Green Guerrillas were first in line for the hearing in Ithaca the following day, where nearly 1,000 people gathered after a community rally. We offered a short skit to document the accounts of those who have been negatively impacted by fracking. All of the comments were recorded and forwarded to the DEC.

WW: Where do efforts stand now?

GG:Initially the DEC offered four public hearings, with a public comment period that was to end on Nov. 30. After a large public push for a six-month comment period, the DEC later extended it to Dec. 31.

There are multiple calls for Gov. Patterson to ban drilling statewide. Ithaca-based Toxics Targeting has issued a letter requesting that Patterson withdraw approval of any additional permits based on 270 documented oil and gas spills in New York that have yet to be cleaned up.
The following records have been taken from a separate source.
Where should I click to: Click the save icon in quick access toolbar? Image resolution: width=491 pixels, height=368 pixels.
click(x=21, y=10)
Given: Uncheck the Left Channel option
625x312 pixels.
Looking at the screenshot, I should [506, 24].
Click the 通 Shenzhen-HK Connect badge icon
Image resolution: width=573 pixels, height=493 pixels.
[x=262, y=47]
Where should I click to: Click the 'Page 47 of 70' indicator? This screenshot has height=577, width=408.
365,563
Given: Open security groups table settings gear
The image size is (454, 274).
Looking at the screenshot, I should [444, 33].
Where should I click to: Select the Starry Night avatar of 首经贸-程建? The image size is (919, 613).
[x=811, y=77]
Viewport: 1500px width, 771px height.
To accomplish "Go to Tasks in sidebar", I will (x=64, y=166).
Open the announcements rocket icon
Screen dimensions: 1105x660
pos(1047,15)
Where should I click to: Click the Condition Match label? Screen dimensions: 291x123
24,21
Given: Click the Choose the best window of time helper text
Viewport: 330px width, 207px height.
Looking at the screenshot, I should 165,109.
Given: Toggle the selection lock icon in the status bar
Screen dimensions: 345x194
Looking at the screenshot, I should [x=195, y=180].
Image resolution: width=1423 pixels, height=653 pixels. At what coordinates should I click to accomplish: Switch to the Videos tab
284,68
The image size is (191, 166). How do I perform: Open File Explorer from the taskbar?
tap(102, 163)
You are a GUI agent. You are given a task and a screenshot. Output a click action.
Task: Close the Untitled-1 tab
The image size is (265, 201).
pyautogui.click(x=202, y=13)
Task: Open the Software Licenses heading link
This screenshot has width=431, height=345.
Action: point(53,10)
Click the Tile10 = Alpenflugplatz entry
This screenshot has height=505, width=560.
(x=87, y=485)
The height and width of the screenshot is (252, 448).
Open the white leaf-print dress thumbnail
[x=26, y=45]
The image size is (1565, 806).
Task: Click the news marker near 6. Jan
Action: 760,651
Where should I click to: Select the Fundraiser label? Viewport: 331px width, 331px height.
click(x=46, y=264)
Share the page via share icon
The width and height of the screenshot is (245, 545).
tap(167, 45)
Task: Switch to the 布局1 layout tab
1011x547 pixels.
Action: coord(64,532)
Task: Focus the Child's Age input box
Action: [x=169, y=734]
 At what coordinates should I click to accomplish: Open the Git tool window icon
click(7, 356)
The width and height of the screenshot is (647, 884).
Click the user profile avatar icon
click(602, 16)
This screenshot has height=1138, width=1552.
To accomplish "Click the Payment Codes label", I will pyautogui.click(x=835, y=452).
More than 6,500 organizations and concerned people have signed the letter. (www.toxicstargeting.com)

WW: What’s next?

GG:We have been working with our local action network through our online presence: www.changents.com/green-guerrillas and www.guerrillagriots.wordpress.com. We created a new poster board on what the Marcellus Shale is, how hydraulic fracturing works and what people have experienced, plus why natural gas exploitation is not a transition from coal to a renewable future.

We recently became finalists in Free Range Studio’s Youtopia contest to get technical assistance with creating an online movie to expose the hydrofracking that affects 31 states. We plan to continue to raise awareness at a prisoner justice conference in Albany in March, and at the U.S. Social Forum in Detroit in June.